Southest Asian Temple, Part 4 - Construction done, ready for paint

The round stupa with all construction done

The addiction continues. I should be grading an assignment my students turned in on Thursday, but I'm putting the last bits of construction together. The temples continue to come together wonderfully, though I think I've hit my first snag. The roofs are going to have a hard time fitting once the corner columns are in. I'm thinking I'll have to snip a bit of the roof off at the corners, but we'll see.

The "secret compartment" for Pulp Explorers to find

Anyway, both temples and the stupa are pretty much done with their construction. The stupa is the simplest, though gluing on the decoration took the longest. I even went to Michael's craft store last night to pick up some decorative, flower-like beads to glue around one of the upper levels. A southeast Asian stupa is generally solid -- there are no inner rooms or sanctuaries. They are supposed to contain a Buddhist relic inside. However, since these will be used for Pulp games, I've made mine with a secret compartment. Some Indiana Jones on the tabletop will likely find the vial of the Lost Tears of Buddha hidden within -- or something like that! The construction was straight forward. I glued the top finial to the top of the upside down round box. Then I cut out a circle of foam core that the box will j-u-s-t go around, providing a tight fit, and glued the foam core to the circular plywood base I bought at Hobby Lobby. The most time consuming part was gluing on the beads and decorations on the outside.

The first small temple with its roof next to it. The spindles atop the columns m-a-y cause problems...

The temples went together nicely, as well. As you can see from the picture, I got the idea to cut out and glue onto the door a black mesh knitting screen. Hopefully, when painted up, this will make the door look like it has recessed panels. The last stage was to glue the four columns to each corner of the building. I had to saw away at some of the decorative moulding to provide a tight fit for one of the temples. And here is where I think I'll have fitting problems. The spindles glued atop the columns probably flare out too much and will bump against the roof. If this happens, like I said, I plan on snipping off the corner of each of the roof's four corners. That should allow it to fit. We'll see...I'm waiting for the tacky glue to dry before I try to fit them on.

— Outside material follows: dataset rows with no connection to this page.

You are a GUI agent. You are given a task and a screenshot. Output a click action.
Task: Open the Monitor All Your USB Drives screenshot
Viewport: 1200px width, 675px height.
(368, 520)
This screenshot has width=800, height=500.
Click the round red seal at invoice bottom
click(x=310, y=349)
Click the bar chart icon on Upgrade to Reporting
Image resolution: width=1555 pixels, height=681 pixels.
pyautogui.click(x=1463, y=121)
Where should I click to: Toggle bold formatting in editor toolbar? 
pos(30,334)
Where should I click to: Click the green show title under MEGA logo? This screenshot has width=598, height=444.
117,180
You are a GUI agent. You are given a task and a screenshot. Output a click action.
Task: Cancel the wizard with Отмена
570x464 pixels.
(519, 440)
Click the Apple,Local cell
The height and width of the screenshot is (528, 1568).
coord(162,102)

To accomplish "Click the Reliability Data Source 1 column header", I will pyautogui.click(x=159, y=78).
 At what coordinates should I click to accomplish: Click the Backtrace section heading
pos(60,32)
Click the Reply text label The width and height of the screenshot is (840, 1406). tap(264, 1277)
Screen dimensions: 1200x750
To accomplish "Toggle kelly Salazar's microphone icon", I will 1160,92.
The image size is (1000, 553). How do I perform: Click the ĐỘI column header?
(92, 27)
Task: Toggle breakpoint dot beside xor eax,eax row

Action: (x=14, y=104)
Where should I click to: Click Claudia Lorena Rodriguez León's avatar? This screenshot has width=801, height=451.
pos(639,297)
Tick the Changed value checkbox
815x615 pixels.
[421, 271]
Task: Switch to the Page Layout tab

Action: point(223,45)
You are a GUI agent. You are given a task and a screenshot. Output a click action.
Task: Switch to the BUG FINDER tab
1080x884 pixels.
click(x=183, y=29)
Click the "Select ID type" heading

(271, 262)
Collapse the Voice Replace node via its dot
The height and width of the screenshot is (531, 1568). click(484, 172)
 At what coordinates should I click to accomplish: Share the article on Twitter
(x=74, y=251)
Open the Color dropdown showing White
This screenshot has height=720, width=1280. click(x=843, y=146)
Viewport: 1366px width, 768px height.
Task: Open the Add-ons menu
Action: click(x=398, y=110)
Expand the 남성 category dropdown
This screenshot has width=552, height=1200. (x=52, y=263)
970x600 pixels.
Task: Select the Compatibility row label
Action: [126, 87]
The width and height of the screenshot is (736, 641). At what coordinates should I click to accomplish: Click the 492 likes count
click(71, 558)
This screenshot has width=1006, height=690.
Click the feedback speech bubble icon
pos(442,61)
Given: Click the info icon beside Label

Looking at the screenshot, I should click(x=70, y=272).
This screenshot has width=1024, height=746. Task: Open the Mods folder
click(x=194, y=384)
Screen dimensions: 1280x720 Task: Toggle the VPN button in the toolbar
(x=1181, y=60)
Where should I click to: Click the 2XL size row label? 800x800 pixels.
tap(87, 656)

Detail of the first small temple. I like the way the decorative moulding compliments the embossed design on the cardboard box

 These actually are looking much better than I had hoped. I can't wait to start the next phase, painting and texturing. I am thinking I'm going to go with a black/gray/white look to the stone. I have been to a number of Southeast Asian temple complexes in three different countries. The red sandstone ones seem to be peculiar to Angkor Wat. Both Bagan in Myanmar and Ayyuthaya in Thailand are a stone covering over brick. Maybe for my next one I'll show some exposed brick. I wanted to keep theses simple, though, for my first attempt. I have plans for the interiors, but we'll wait until I get to that stage to talk about them.

The second small temple. No moulding, but instead a row of "furniture buttons" along the top edge.

Feel free to leave a comment, if you like. I hope to start the painting process early this week.

Close up of the second temple. I really like how the black plastic screen gives the door a more decorative look.